[[ TEXT PASSAGE, beginning ]]

The accurate characterization of the near-surface flow of tornadoes is paramount to the understanding of the damage they inflict, their maintenance mechanisms and, per recent theories (Lewellen and Lewellen 2007), possibly their genesis. Yet, for the importance, we have a staggering paucity of observations of actual tornado inflow. This observation is significantly hindered by how shallow the inflow region can be (from the surface to ~10-20 m AGL in the most extreme cases). As such, it is necessary to use radar observation platforms that are both mobile and transmit at high frequency, mitigating the effect of diffraction in inhibiting sufficiently narrow resolution to resolve the sub-structure of tornado vortices (i.e., high wavenumber structure) and keeping the Doppler velocity power spectrum free of contribution from ground targets.

During the Verification of the Origin of Rotation in Tornadoes Experiment in 2009 and 2010, and in subsequent opportunistic cases from 2011-2013, the Texas Tech Ka-band (TTUKa) radars were deployed to collect observations of tornado structure. Certain cases (e.g., Northwest Oklahoma - April 2012, Rozel, KS – May 2013) will be chosen for presentation. Specific points of emphasis will include: 1) the azimuthal axisymmetric profile of tangential and radial velocity within tornado vortices, 2) the resolved character and depth of the tornado inflow layer, and 3) the presence of horizontal circulations, secondaries in the radial plane of the tornado, and those in the near-tornado environment (e.g., along storm-scale boundaries).

[[ TEXT PASSAGE, end ]]
[[ RECORDS SUPPLIED, beginning ]]

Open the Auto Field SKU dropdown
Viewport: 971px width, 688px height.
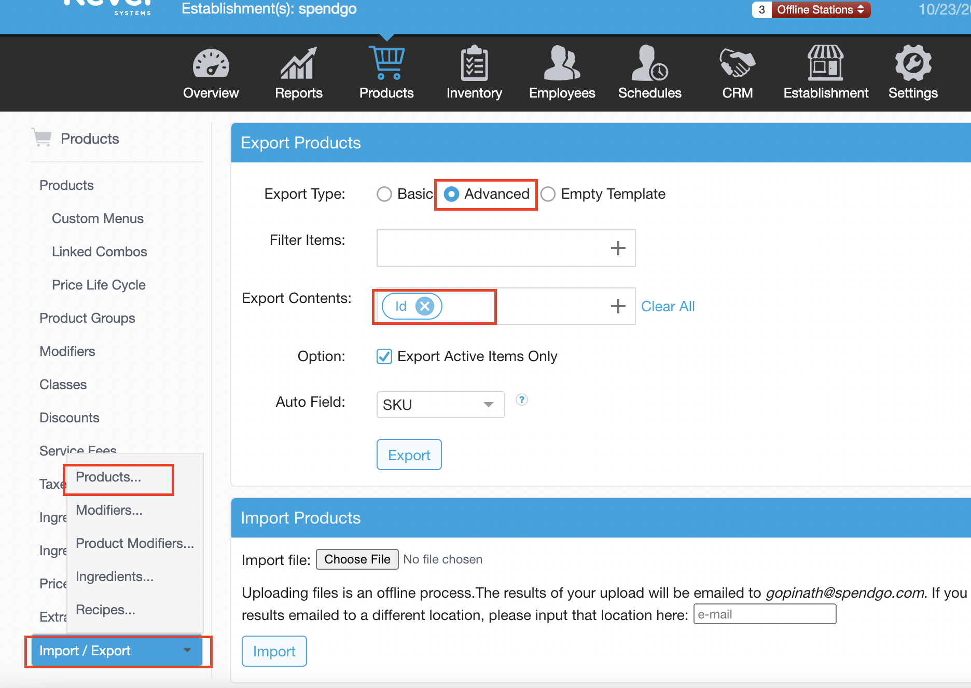point(440,405)
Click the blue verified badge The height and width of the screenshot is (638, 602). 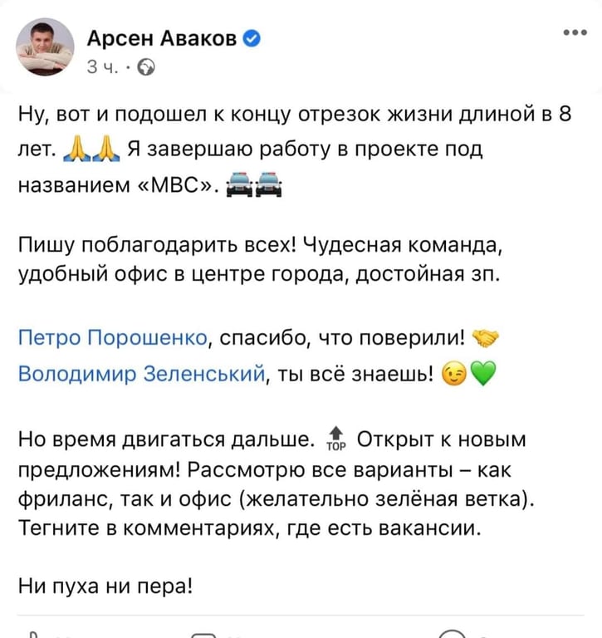coord(252,39)

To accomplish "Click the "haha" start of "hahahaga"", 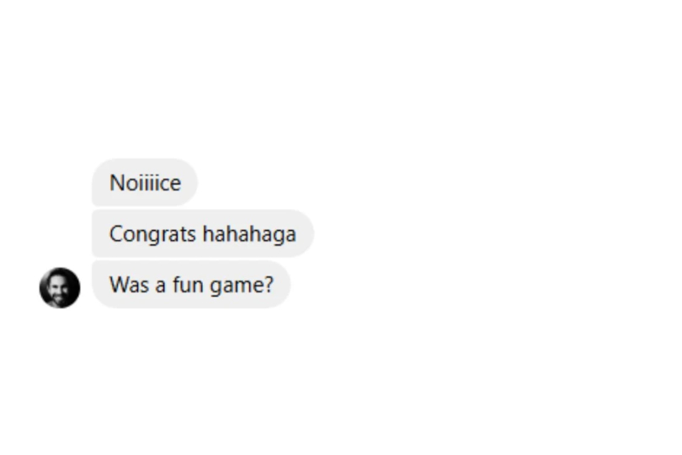I will point(226,234).
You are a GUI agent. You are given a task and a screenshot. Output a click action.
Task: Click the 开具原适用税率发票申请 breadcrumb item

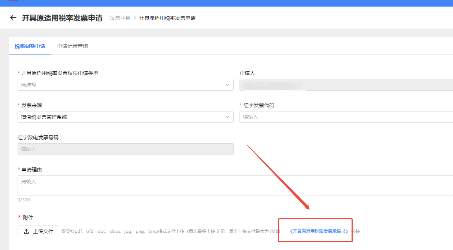tap(167, 18)
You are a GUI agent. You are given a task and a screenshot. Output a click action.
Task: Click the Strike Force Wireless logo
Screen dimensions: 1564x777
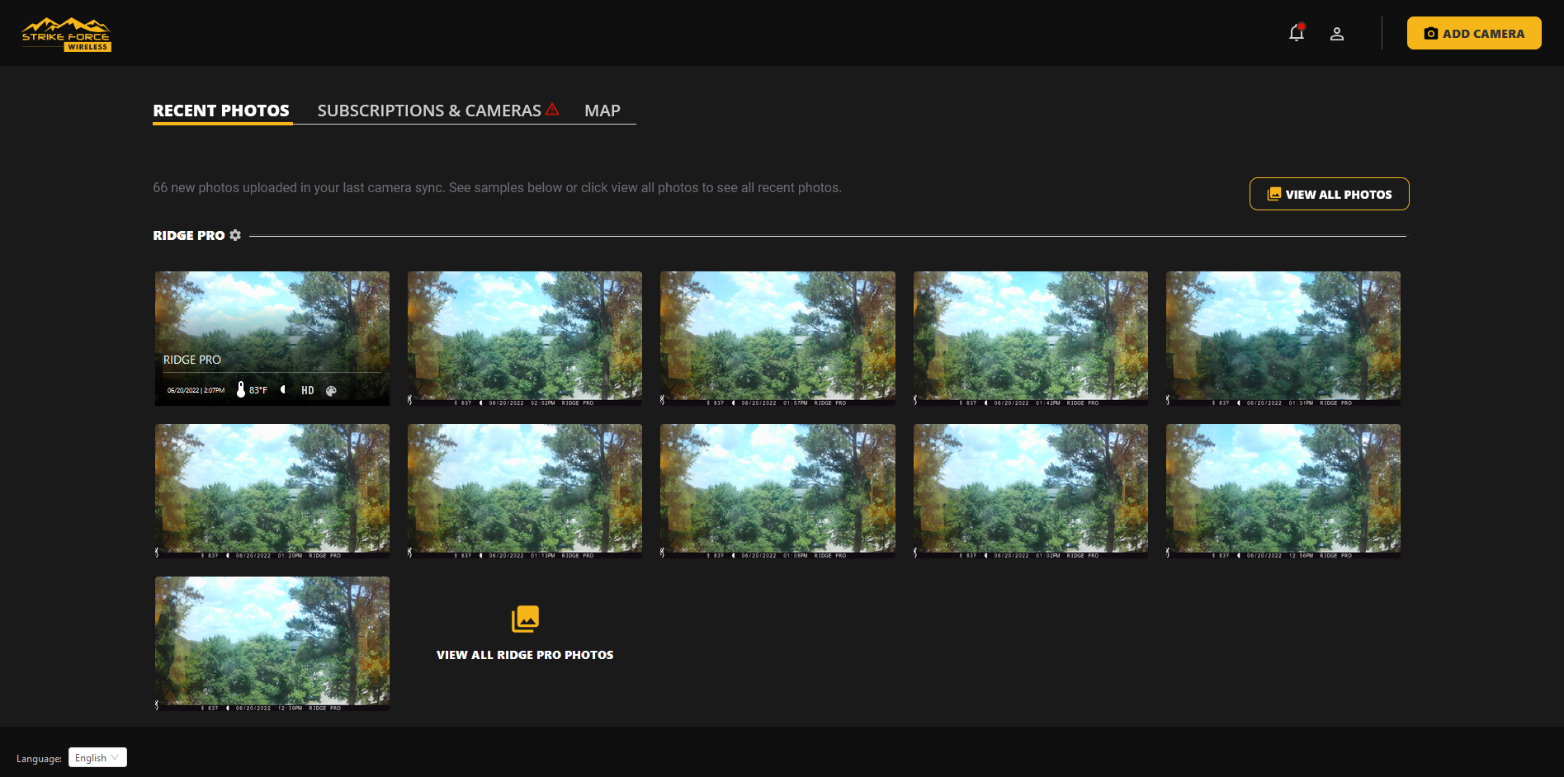tap(66, 35)
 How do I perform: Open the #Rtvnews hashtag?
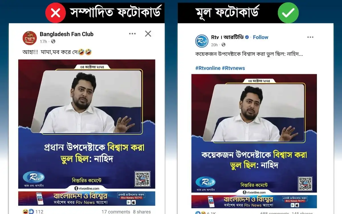click(x=233, y=68)
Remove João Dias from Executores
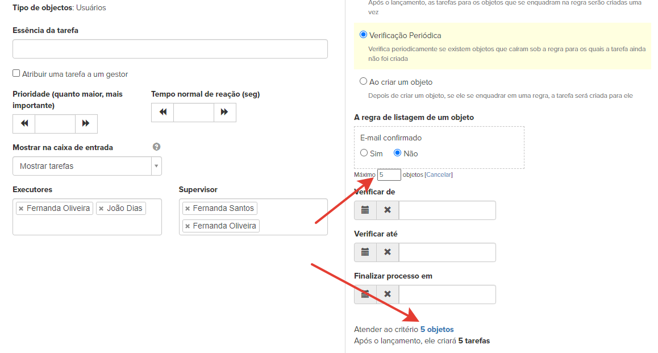Viewport: 658px width, 353px height. click(101, 209)
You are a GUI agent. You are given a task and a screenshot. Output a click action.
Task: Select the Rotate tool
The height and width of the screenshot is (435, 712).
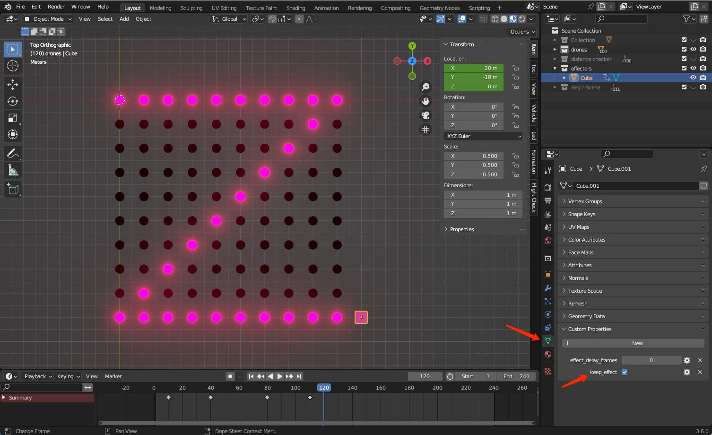13,101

[[ RECORDS SUPPLIED, end ]]

REQUIRED ACTION 1: Rewrite the tornado radar text between "During the Verification" and "along storm-scale boundaries).", inclusive, swapping "presentation" for "discussion".
REQUIRED ACTION 2: Summarize the tornado radar text in two sentences.

EXPECTED ANSWER 1:
During the Verification of the Origin of Rotation in Tornadoes Experiment in 2009 and 2010, and in subsequent opportunistic cases from 2011-2013, the Texas Tech Ka-band (TTUKa) radars were deployed to collect observations of tornado structure. Certain cases (e.g., Northwest Oklahoma - April 2012, Rozel, KS – May 2013) will be chosen for discussion. Specific points of emphasis will include: 1) the azimuthal axisymmetric profile of tangential and radial velocity within tornado vortices, 2) the resolved character and depth of the tornado inflow layer, and 3) the presence of horizontal circulations, secondaries in the radial plane of the tornado, and those in the near-tornado environment (e.g., along storm-scale boundaries).

EXPECTED ANSWER 2: Accurately characterizing the shallow near-surface inflow of tornadoes is key to understanding their damage, their maintenance, and possibly their genesis, yet observations of it are very scarce and require mobile radars that transmit at high frequency. The Texas Tech Ka-band radars collected tornado observations from 2009 to 2013, and selected cases will be presented with emphasis on velocity profiles, the inflow layer, and horizontal circulations.